*** TEXT UNDER STUDY ***

In 2006, Andre Nel proposed four generations of nanostructures: simple passive, simple active, multi-componented, and self-evolving. The present state of nanotechnology lies mostly within the second generation of active particles that can perform conceptually simple tasks such as releasing drugs in acidic environments (i.e. in a cancer microenvironment), walking along tracks of DNA, or detecting disease. Researchers at the University of Toronto now report in Science on a new shape-shifting nanostructure that can be toggled between two states to turn cell targeting on and off. This pushes the field towards the third generation of multi-componented systems that can be intentionally adjusted to do certain tasks.
The shape shifters are assembled from gold nanoparticles linked by DNA. DNA is often used in building nanoscale systems because of its inherent high-specificity in binding: two complementary strands bind each other only when their sequences align – you know, the whole A-T, G-C business you learned from high school biology. On top of that, the binding is reversible, allowing for release of a strand if another strand with the same sequence can outcompete it. In this new shape-shifting system, two gold nanoparticles (a large and a medium-sized sphere) were connected to each other, and a cloud of smaller particles surrounded either the large or medium particle. After adding in specific DNA strands, the cloud of small particles could be made to switch from being attached to the large particle, to being attached to the medium particle, and back, with yields of nearly 90%.

*** GIVEN INFORMATION ***

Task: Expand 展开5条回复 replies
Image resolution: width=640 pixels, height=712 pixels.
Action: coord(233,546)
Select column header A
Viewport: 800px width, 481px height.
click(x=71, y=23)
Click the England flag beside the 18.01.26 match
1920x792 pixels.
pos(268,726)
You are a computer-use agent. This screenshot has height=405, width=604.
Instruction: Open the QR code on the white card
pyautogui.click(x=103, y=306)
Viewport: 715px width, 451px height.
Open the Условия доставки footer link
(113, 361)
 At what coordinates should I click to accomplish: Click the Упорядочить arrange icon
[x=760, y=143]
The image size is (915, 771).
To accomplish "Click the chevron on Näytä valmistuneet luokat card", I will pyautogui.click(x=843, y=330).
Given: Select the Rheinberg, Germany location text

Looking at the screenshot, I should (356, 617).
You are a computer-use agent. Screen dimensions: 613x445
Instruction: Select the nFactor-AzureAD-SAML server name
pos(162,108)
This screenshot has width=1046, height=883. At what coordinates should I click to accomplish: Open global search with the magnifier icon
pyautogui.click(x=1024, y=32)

***

QUESTIONS:
a – In the passage on shape-shifting nanostructures, copy the words from "The shape shifters" to "of nearly 90%.", substituting "silver" for "gold".
b – Do these statements agree with the passage on shape-shifting nanostructures? Mark each yes or no, and quote the words that decide it. (i) Andre Nel's proposal of four generations of nanostructures dates to 2006. (ii) The shape shifters are built from silver nanoparticles. (iii) The cloud of small particles could be switched between the two larger particles with yields of nearly 90%.
Draw only on the passage on shape-shifting nanostructures, not on the listing.

ANSWERS TO EACH TASK:
a –
The shape shifters are assembled from silver nanoparticles linked by DNA. DNA is often used in building nanoscale systems because of its inherent high-specificity in binding: two complementary strands bind each other only when their sequences align – you know, the whole A-T, G-C business you learned from high school biology. On top of that, the binding is reversible, allowing for release of a strand if another strand with the same sequence can outcompete it. In this new shape-shifting system, two silver nanoparticles (a large and a medium-sized sphere) were connected to each other, and a cloud of smaller particles surrounded either the large or medium particle. After adding in specific DNA strands, the cloud of small particles could be made to switch from being attached to the large particle, to being attached to the medium particle, and back, with yields of nearly 90%.

b –
(i) Yes: "In 2006, Andre Nel proposed four generations of nanostructures"
(ii) No: "The shape shifters are assembled from gold nanoparticles linked by DNA."
(iii) Yes: "with yields of nearly 90%"